_Task requirements_
Transcribe the entire listing below exactly.

*** Opening of The records ***

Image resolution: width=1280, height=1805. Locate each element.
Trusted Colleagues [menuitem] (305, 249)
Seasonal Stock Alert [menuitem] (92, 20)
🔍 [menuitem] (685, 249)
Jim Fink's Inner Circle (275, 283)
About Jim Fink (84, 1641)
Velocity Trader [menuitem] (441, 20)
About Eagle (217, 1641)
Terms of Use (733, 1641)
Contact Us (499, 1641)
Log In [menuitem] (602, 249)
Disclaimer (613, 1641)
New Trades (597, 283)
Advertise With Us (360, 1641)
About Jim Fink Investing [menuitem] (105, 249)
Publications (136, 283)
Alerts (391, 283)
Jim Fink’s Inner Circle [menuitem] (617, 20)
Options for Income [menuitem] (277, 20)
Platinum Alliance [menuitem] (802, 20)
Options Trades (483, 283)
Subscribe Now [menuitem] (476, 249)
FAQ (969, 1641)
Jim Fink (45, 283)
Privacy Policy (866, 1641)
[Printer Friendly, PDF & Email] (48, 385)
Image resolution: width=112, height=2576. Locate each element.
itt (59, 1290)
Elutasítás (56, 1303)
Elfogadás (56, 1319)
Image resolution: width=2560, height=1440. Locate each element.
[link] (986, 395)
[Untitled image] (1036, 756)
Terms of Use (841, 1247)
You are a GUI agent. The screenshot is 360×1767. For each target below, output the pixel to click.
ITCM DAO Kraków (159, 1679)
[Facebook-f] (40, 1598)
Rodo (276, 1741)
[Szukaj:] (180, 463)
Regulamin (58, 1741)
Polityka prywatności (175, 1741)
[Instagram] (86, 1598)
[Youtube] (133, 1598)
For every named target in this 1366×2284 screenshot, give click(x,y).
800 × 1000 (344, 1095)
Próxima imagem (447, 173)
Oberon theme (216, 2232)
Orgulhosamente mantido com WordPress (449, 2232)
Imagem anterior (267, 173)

*** Close of The records ***

_Reply to the exercise_
Image resolution: width=1280, height=1805. Locate each element.
Trusted Colleagues [menuitem] (305, 249)
Seasonal Stock Alert [menuitem] (92, 20)
🔍 [menuitem] (685, 249)
Jim Fink's Inner Circle (275, 283)
About Jim Fink (84, 1641)
Velocity Trader [menuitem] (441, 20)
About Eagle (217, 1641)
Terms of Use (733, 1641)
Contact Us (499, 1641)
Log In [menuitem] (602, 249)
Disclaimer (613, 1641)
New Trades (597, 283)
Advertise With Us (360, 1641)
About Jim Fink Investing [menuitem] (105, 249)
Publications (136, 283)
Alerts (391, 283)
Jim Fink’s Inner Circle [menuitem] (617, 20)
Options for Income [menuitem] (277, 20)
Platinum Alliance [menuitem] (802, 20)
Options Trades (483, 283)
Subscribe Now [menuitem] (476, 249)
FAQ (969, 1641)
Jim Fink (45, 283)
Privacy Policy (866, 1641)
[Printer Friendly, PDF & Email] (48, 385)
Image resolution: width=112, height=2576. Locate each element.
itt (59, 1290)
Elutasítás (56, 1303)
Elfogadás (56, 1319)
Image resolution: width=2560, height=1440. Locate each element.
[link] (986, 395)
[Untitled image] (1036, 756)
Terms of Use (841, 1247)
You are a GUI agent. The screenshot is 360×1767. For each target below, output the pixel to click.
ITCM DAO Kraków (159, 1679)
[Facebook-f] (40, 1598)
Rodo (276, 1741)
[Szukaj:] (180, 463)
Regulamin (58, 1741)
Polityka prywatności (175, 1741)
[Instagram] (86, 1598)
[Youtube] (133, 1598)
For every named target in this 1366×2284 screenshot, give click(x,y).
800 × 1000 (344, 1095)
Próxima imagem (447, 173)
Oberon theme (216, 2232)
Orgulhosamente mantido com WordPress (449, 2232)
Imagem anterior (267, 173)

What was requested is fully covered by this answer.